Teknokratlar tarafınca yönetilen hükümet ve başkanlar tarafınca kısa dönem yapılabilen parlamentolar, “seçkinler”den kuşku edilen ve daha direkt, demokratik “denetim” talep eden bir çağda garip görünüyor. Beşinci Cumhuriyet anayasası, demokratik uluslar içinde bir anomali haline geldi.

Fakat onun yerini ne alabilir? Altıncı Cumhuriyet iyi mi olurdu?
Fransız siyasal cenk alanı, tıpkı 1950’lerde olduğu şeklinde üçe bölünmüş durumda. Siyasal partiler, 1950’lerde olduğu şeklinde hor görülüyor. Geçen Haziran ayında seçilen huysuz Ulusal Meclis, tıpkı 1950’lerde olduğu şeklinde, naturel yada inorganik bir çoğunluğa haiz değil.

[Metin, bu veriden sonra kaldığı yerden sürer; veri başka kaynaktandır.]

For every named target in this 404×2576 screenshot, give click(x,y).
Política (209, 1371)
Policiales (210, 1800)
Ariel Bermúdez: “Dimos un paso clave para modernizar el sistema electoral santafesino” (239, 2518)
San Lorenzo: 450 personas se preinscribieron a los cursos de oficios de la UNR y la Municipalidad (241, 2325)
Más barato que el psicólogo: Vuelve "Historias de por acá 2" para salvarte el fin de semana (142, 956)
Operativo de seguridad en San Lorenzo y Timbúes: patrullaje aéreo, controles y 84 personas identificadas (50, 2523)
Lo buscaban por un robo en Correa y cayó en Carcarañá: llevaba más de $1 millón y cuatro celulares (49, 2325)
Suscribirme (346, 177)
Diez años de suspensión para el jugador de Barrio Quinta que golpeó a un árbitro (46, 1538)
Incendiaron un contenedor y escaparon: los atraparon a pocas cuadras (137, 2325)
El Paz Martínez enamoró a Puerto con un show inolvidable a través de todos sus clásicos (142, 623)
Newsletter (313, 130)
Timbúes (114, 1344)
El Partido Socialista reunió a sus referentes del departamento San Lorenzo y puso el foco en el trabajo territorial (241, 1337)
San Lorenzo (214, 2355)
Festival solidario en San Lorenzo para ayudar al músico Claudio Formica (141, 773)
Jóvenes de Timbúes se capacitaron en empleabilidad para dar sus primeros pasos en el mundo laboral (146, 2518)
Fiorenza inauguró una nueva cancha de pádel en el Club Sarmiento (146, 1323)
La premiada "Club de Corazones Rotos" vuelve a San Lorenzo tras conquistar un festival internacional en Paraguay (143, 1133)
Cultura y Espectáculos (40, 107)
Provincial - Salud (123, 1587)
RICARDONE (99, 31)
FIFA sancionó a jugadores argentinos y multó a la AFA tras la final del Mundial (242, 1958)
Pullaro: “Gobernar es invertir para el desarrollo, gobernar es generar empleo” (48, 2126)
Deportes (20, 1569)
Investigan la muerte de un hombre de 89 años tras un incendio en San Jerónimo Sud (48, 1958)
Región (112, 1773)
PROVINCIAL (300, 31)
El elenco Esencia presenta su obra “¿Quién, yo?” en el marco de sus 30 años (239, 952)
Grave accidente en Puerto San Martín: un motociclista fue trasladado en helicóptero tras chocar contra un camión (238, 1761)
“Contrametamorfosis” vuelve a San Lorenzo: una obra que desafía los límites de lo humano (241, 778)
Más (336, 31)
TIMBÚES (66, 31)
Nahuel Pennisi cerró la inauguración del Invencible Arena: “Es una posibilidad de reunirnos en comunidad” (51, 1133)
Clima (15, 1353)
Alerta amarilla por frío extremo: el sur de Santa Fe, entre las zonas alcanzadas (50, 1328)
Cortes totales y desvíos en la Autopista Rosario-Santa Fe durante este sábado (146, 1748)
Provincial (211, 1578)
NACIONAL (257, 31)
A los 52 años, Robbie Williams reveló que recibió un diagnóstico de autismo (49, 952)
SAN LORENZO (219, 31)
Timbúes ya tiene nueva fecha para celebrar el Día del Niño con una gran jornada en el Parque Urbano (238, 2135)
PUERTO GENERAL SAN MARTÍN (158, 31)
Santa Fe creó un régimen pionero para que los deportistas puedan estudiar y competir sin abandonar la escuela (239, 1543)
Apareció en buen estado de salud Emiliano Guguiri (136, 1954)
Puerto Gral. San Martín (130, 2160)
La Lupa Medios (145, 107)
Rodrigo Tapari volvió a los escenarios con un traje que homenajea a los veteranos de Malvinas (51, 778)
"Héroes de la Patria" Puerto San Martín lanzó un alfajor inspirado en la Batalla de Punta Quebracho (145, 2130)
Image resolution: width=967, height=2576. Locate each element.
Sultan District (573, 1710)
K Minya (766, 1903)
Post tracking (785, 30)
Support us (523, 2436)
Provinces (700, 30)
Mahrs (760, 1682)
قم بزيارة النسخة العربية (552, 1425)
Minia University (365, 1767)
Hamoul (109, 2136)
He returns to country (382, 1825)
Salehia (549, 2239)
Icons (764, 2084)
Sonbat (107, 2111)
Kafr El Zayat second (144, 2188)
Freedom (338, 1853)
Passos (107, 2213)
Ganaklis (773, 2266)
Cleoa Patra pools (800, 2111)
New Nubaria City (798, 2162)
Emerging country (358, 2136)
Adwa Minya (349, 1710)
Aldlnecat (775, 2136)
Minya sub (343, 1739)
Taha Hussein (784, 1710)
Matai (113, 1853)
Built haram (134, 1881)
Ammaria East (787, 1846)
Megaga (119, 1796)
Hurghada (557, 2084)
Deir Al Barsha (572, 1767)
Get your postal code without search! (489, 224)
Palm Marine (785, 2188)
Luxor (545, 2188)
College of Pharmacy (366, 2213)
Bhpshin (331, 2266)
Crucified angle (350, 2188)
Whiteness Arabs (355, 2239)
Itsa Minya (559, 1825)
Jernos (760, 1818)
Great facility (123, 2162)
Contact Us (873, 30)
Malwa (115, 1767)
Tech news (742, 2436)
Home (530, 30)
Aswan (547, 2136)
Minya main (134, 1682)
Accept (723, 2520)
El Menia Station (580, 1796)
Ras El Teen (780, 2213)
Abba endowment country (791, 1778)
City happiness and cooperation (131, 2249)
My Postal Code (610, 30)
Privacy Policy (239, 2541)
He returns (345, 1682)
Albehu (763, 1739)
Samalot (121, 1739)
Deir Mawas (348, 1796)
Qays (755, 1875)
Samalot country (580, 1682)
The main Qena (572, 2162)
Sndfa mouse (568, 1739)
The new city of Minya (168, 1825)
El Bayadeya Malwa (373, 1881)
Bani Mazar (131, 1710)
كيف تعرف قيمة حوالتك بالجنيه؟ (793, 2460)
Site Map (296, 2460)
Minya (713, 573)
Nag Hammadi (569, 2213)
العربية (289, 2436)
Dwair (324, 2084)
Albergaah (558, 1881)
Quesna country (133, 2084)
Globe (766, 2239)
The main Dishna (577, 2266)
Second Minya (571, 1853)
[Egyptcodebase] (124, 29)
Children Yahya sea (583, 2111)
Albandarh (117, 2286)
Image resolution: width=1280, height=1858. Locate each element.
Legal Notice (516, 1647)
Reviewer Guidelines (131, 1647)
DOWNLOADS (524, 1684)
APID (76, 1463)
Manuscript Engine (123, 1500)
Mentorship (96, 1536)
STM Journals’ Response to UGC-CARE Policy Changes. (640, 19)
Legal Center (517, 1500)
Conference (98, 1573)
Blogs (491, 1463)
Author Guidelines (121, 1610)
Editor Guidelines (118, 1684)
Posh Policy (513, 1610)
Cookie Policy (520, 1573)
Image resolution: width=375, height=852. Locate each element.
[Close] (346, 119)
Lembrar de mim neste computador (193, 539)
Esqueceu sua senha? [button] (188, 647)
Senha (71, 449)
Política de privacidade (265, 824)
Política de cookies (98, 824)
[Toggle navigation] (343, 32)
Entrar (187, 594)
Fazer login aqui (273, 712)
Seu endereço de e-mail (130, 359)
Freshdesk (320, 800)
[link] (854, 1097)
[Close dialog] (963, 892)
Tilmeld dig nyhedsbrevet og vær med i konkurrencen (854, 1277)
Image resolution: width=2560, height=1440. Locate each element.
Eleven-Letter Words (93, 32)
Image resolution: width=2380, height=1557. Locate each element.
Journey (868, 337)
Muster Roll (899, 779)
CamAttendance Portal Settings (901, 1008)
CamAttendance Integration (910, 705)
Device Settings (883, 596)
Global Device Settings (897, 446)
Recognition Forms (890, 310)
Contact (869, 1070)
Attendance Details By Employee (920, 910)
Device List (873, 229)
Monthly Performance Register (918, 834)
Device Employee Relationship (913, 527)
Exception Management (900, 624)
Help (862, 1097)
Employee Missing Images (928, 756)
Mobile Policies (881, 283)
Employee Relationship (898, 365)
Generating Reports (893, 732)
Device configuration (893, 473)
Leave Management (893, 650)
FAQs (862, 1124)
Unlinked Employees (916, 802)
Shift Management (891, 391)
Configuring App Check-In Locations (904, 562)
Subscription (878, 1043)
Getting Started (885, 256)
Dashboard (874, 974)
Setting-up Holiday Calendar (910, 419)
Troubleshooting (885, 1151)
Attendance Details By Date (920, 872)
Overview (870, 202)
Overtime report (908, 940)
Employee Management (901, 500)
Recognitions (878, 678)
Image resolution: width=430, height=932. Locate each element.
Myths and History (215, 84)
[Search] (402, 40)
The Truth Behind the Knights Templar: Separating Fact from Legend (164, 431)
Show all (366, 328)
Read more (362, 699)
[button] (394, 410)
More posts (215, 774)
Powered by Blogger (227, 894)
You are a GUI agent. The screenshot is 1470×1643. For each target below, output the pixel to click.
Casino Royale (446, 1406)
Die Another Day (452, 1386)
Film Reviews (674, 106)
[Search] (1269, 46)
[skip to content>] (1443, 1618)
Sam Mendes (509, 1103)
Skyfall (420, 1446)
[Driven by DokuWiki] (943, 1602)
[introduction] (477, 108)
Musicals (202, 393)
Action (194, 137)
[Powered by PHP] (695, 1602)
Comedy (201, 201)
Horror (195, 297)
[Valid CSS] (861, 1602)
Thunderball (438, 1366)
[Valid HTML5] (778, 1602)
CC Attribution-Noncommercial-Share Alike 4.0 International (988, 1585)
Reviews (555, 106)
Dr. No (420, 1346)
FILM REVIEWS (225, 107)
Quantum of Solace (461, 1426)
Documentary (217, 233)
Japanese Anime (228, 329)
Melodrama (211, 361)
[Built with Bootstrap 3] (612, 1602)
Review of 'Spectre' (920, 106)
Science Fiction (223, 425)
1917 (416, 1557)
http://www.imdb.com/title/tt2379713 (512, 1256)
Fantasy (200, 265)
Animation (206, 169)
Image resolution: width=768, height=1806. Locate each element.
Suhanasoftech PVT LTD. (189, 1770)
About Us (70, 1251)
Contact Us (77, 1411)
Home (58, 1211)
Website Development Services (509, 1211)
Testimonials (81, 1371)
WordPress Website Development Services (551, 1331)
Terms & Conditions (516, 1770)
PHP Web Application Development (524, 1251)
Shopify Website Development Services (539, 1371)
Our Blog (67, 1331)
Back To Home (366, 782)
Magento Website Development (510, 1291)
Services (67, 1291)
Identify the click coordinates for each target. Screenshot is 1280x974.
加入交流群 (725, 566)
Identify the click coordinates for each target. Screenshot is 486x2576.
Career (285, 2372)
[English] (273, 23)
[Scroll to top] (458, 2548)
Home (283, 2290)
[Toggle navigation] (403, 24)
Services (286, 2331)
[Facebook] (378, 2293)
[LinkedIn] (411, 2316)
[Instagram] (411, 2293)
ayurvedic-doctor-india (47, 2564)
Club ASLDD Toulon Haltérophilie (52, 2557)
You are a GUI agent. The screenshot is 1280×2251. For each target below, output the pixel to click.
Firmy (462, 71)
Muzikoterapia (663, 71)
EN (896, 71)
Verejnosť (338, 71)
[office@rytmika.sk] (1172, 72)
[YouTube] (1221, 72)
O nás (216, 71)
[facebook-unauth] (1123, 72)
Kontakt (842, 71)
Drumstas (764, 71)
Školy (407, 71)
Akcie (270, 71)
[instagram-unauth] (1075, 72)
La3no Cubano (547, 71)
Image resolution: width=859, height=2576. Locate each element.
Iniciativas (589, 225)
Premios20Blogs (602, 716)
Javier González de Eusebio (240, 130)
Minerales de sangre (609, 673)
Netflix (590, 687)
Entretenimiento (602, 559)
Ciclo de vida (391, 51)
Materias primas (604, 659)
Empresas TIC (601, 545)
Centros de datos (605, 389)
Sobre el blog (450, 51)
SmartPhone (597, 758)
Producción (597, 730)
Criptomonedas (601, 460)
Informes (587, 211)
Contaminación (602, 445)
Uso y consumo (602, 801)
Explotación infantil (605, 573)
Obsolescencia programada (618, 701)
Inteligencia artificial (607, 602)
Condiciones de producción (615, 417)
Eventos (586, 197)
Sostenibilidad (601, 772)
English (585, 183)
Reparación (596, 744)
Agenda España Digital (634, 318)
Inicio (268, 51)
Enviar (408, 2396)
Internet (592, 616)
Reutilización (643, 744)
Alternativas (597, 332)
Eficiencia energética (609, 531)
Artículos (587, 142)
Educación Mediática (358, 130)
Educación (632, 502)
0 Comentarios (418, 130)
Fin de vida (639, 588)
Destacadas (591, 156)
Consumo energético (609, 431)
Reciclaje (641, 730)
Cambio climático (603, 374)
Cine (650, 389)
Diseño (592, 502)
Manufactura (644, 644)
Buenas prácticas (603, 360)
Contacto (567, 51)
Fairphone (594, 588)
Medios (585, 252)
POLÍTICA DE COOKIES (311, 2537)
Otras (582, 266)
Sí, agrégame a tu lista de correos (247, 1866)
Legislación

İngiliz yada daha karmaşık Alman modelindeki parlamenter bir hükümet sistemi hızla Dördüncü Cumhuriyet bataklığına saplanabilir. Jean-Luc Mélenchon liderliğindeki köktencilik Sol blok, bir parlamenter sistemden yanadır (sadece bir çok vakit kabaca parlamento dışı bir halde davranır).
Marine Le Pen’in aşırı sağı da dahil olmak suretiyle öteki tüm siyasal güçler mevcut sistemi geniş seviyede destekliyor. Parlamenter bir Fransa’da Le Pen asla başbakan seçilemez; iki turlu cumhurbaşkanlığı seçimlerinde cumhurbaşkanı olmak için zayıf bir umudu var.
Başka bir deyişle, ne ekersen onu biçersin. Fransa’da “değişiklik” açlığı var. Değişimler için bir düşünce birliği yoktur.
Macron, esasen mevcut sistemi kurcalayarak kurumsal düzeltim planlarının tozunu atacağına yemin etti, sadece kalan dört senesinde mühim herhangi bir mevzuda anlaşmaya varma umutları sıfıra yakın.
Winston Churchill’i yanlış alıntılamak gerekirse, Beşinci Cumhuriyet anayasası, 65 yıl sonrasında, ötekiler hariç, Fransa için olabilecek en fena hükümet biçimi haline geldi.